The Eleventh Brother is compelling religious fiction. First time novelist Rachel K. Wilcox takes the well-known biblical story of Joseph in Egypt and retells it with authenticity and stirring emotion. Well-researched, the tale focuses on Joseph meeting his brothers in Egypt years after they sold him into slavery. Several flashbacks of Joseph's early life are included, as well as beliefs, customs and culture from Egypt during the time period. Wilcox does a remarkable job of humanizing the story, giving voice to Joseph's wife and other members of his family who traditionally aren't part of the story. A few fictional characters are also added to the tale. Each chapter in the book is thoughtfully marked with scripture references and the informative "Note to the Reader" will help separate fact from fiction.

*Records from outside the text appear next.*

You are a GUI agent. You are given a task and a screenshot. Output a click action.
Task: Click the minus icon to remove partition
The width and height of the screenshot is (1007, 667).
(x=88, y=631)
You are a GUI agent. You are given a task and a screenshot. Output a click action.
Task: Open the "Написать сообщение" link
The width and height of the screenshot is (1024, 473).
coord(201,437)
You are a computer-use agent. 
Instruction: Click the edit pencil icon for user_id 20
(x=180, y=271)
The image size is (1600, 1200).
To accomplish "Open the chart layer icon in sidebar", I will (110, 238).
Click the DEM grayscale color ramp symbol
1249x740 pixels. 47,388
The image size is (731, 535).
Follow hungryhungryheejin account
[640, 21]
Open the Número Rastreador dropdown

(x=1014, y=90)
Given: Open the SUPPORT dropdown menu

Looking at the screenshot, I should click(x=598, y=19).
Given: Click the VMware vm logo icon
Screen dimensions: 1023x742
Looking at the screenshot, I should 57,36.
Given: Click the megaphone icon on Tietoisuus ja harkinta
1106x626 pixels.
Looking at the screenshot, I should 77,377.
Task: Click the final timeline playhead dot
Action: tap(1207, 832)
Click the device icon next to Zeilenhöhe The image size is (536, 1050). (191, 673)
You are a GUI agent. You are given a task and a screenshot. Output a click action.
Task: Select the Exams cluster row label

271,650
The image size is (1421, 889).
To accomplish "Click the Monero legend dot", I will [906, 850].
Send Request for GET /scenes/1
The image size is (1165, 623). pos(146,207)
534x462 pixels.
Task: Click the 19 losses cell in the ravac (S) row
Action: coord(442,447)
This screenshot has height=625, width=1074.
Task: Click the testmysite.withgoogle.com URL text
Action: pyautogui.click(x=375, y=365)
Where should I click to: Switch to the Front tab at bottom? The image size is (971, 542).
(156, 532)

The Eleventh Brother is a fantastic read and a good book recommendation for friends and family.

Content Analysis:  

Profanity/Language: None


Violence/Gore:  Secondhand reports of violence involving the myth of Isis and Osiris; a few brief scenes with violence where characters are physically beaten and a character is thrown down a well and left to die.


Sex/Nudity:  A few incidents of kissing; a few sexual references and a reported incident of rape. 

Mature Subject Matter:  

Death of family member, infidelity, jealousy.

Alcohol / Drug Use:  

A character mentions that servants had "too much beer".